Sex-based protections aim to alleviate the harms women experience due to verifiable and innate differences in biology. Males, even if they identify as women, are not the intended beneficiaries of these protections because they do not face the same inherent risks and challenges.
If the Court equates sex with gender identity for Equal Protection purposes, it will erase recognized differences that compelled the need for sex-based protections in the first place. The fallout could extend far beyond bans on gender-affirming care; it could also eviscerate legal safeguards for women in a plethora of other spaces, potentially resurrecting the very oppression that these laws were intended to eliminate.
Erasing distinctions between sex and gender could also undermine the rights of gay women because sex, not gender, defines sexual orientation. Suppose the Court accepts the Biden administration’s interpretation of the Equal Protection clause. Might a lesbian dating site be found guilty of discrimination if it restricts membership to women who identify with their natal sex while excluding biological males who identify as female? Such a ruling would negate a fundamental premise of same-sex attraction and undermine the sexual preferences of lesbians, an outcome that would be profoundly regressive, not progressive.
On the other hand, a decision by the Court to reject the conflation of sex and gender would embrace the reality of sex-based differences and the need to protect biological women whose rights have been diminished by the growing pressure to accommodate transgender individuals. Many of the gender-based conflicts that have divided our country and communities would be resolved or rendered moot, thereby encouraging more common sense solutions that promote equality for all rather than equity for some.
The stakes in Skrmetti couldn’t be higher. The Court has the opportunity to provide much-needed clarity around the protections that the Constitution does (or doesn’t) contain for gender identity. Let’s hope its decision ensures that women and lesbians continue to enjoy the rights and safety they deserve.
"Transgender rights"? Is that a neutral or a biased term? Is there such a thing? Shouldn't it be female rights, or perhaps you should say the court will address transgenderism.
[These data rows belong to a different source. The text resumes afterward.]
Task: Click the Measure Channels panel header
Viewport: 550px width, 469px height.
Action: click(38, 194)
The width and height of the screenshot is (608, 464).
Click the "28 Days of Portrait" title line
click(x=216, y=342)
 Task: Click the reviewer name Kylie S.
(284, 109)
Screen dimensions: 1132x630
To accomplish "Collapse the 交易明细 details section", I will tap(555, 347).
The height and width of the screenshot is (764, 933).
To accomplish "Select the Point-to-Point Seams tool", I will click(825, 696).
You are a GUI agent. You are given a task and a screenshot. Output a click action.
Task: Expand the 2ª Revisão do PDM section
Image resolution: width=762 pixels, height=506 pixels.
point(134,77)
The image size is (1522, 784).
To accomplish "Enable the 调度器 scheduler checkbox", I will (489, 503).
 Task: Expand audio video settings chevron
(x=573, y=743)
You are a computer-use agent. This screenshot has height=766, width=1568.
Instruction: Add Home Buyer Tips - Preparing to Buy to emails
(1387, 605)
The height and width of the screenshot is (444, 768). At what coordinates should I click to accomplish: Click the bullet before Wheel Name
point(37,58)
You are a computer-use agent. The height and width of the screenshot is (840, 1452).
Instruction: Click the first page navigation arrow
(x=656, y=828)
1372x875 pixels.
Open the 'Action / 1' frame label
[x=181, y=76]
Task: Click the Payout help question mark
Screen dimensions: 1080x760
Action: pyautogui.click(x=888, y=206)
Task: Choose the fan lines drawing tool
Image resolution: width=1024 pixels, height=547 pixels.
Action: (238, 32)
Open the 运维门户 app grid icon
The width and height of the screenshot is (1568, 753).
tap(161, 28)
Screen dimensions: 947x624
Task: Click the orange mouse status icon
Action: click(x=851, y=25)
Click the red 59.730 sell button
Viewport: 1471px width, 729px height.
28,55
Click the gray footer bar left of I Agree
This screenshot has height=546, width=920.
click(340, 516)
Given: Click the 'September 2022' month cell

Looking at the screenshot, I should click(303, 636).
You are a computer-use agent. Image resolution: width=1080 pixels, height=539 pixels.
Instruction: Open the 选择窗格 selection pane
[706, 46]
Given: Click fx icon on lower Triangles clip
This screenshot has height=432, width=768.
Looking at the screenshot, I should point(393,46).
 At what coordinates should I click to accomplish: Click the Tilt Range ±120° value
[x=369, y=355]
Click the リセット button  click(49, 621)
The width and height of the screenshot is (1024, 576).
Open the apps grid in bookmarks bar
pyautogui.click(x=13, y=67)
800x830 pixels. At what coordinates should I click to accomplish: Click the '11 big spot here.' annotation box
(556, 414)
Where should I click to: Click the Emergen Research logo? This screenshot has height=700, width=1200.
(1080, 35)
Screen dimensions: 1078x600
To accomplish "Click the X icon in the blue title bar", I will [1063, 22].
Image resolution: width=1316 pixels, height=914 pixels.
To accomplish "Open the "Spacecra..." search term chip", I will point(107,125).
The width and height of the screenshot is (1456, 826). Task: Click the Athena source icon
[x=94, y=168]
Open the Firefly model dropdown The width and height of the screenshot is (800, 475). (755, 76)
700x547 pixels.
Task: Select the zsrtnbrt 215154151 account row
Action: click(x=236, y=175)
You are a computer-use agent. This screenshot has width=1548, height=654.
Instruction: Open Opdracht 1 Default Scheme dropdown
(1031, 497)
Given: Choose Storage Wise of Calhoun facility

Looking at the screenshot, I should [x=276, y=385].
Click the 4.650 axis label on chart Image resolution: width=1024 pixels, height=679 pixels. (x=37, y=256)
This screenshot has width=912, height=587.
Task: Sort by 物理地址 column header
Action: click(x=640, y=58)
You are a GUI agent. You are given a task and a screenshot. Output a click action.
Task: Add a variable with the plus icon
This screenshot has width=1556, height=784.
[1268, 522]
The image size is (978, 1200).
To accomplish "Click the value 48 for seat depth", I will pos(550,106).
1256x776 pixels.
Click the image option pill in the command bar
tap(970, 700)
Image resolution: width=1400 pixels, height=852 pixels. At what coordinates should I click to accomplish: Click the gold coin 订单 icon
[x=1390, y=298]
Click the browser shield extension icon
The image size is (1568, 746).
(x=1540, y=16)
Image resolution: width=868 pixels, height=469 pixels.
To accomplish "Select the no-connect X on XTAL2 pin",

Bostok got it wrong - by extension, the above commentary as well. Lumping in gender identity with sexual preference is erroneous, if it is nothing less than binary and includes “transgender”. If gender is biologically bound, then dismissal based on it would be discriminating on immutable traits, like skin color. Which would be amoral.
But in the case of “transgender”, perceived gender is based on subjective not objective truths to the level of mental disorder or narcissistic delusion. To say this isn’t grounds for dismissal is a decision at an employer’s peril. Should anyone be compelled to retain an employee that identifies as an elephant or a white woman who claims she’s black? No. If you can’t trust someone with the most fundamental of truths, would you trust them with professional responsibility?